# ФРАГМЕНТ ТЕКСТА
################
24 февраля исполнилось два года с нападения России на Украину и начала войны, конца которой пока не видно. Многие беженцы и новые репатрианты из Украины, прибывшие в 2023 году в Израиль, разумеется, не ожидали, что очень скоро снова окажутся в воюющем государстве. Психологам изначально было ясно, что после пережитого в Украине, этим людям понадобится психологическая поддержка, а после 7 октября необходимость в такой поддержке, понятное дело, только усилилась. О том, в чем заключаются специфические проблемы выходцев из Украины и как с ними работают израильские психологи, мы решили поговорить с сотрудницей Общественного центра по предотвращению стресса, работающей на горячей линии психологической помощи русскоязычным жителям страны Меирой Сазоновой.

– Меира, как давно вы занимаетесь проблемой психологических травм, ставших результатом военных действий?
– Уже десять лет, причем поначалу я специализировалась именно на травмах, пережитых детьми. Все началось еще в 2014 году, когда Россия начала военные действия против Украины на Донбассе. Тогда в другие районы Украины устремились тысячи т.н. “внутренних беженцев” – тех, кого мы сегодня называем эвакуированными с юга или севера. Среди них было и немало детей, в том числе, и детей военных, отцы которых были убиты, тяжело ранены или попали в плен. Тогда мы создали под Киевом центр психологической помощи для детей, но, чтобы не пугать ни детей, ни родителей, назвали их реабилитационным лагерем – поскольку в Украине до сих пор нет такой развитой культуры психологической помощи, как в Израиле, а тогда ее не было вообще. Само слово “психология” пугало население, а направление к психологу воспринималось как чуть ли не какой-то приговор, если не ребенку, то родителю. Но в итоге за 5 лет работы в этом центре, вплоть до моей репатриации в Израиль в 2020 году, через него прошло более 6000 детей, а потом мы открыли еще один такой же центр в Николаеве.
################
# ИСХОДНЫЙ МАТЕРИАЛ

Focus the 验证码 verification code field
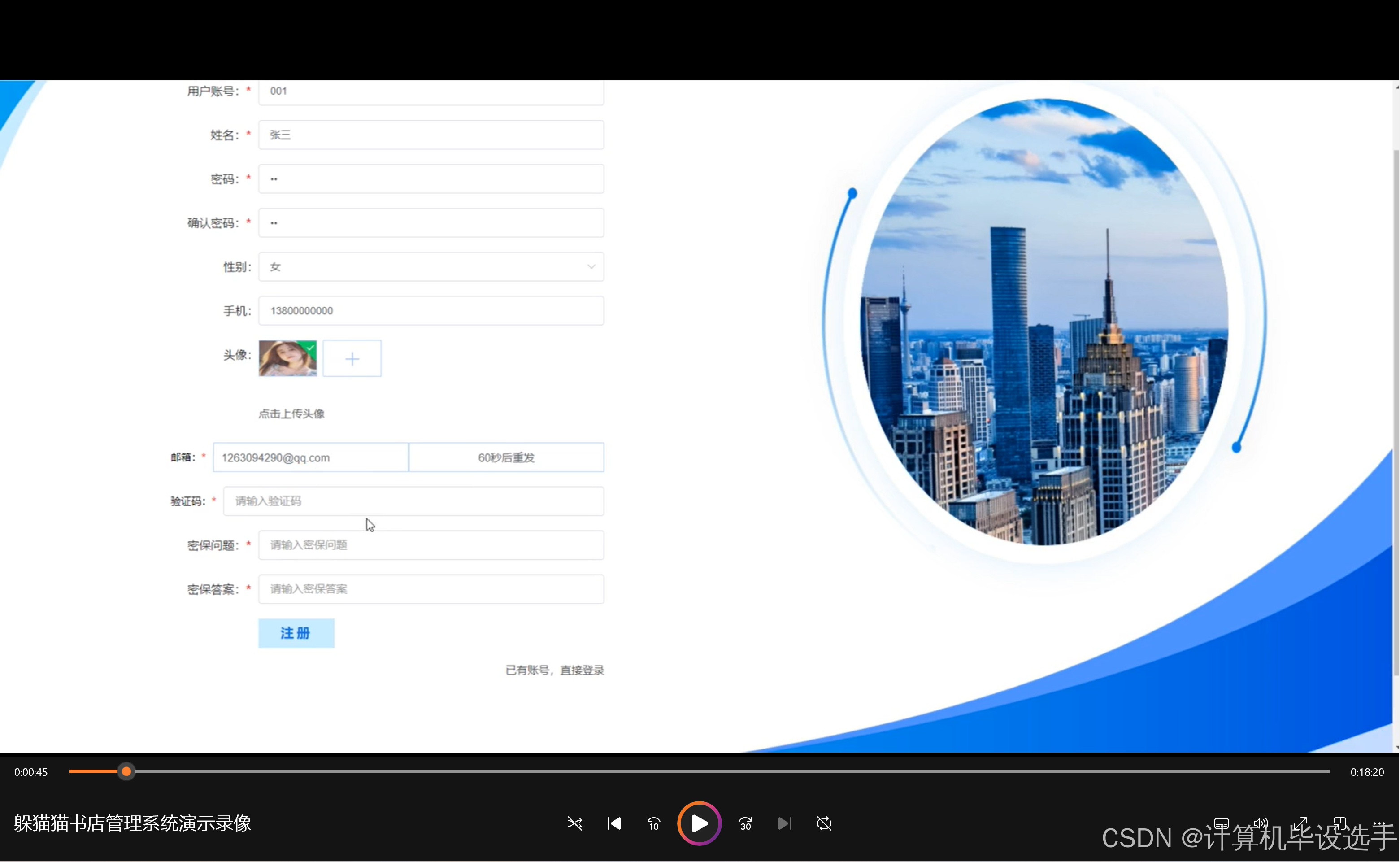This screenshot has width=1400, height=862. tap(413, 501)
################
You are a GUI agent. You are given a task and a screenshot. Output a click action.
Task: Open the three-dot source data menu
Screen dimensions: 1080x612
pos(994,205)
################
# ЗАДАНИЕ A
Проверьте, согласуются ли утверждения с интервью о психологической помощи выходцам из Украины: (i) Меира Сазонова занимается травмами, вызванными военными действиями, уже десять лет; (ii) центр для детей под Киевом открыто назвали центром психологической помощи; (iii) через центр под Киевом прошло более 6000 детей. На каждое ответьте «да» или «нет» и приведите решающие слова интервью в точной цитате.
# ЗАДАНИЕ B
Продолжите интервью о психологической помощи выходцам из Украины, начав сразу после его последнего предложения.

# РЕЗУЛЬТАТ ВЫПОЛНЕНИЯ A
(i) Да: «Уже десять лет».
(ii) Нет: «назвали их реабилитационным лагерем».
(iii) Да: «через него прошло более 6000 детей».

# РЕЗУЛЬТАТ ВЫПОЛНЕНИЯ B
– Странно. Представители Украины о жертвах среди детей почему-то не говорили…
– Я сейчас привела вам факты. Только через меня прошло 600 детей с психологическими травмами войны. На самом деле их было гораздо больше – потому, что Донецкая и Луганская область, а также Крым – это огромные регионы, причем с очень большой долей детского населения. Ну, а то, что вы об этом не слышали… Возможно, дело в том, что украинская пропаганда велась на недостаточно высоком уровне, да и мир просто не хотел слышать правду о том, что происходило с 2014 по февраль 2022 года в Украине. Как сейчас он не желает слышать и признавать правду о том, что произошло в Израиле 7 октября.
– Допустим. Но что стало причиной психологических травм у детей и взрослых в Украине, переехавших из Донбасса или Крыма в другие районы страны?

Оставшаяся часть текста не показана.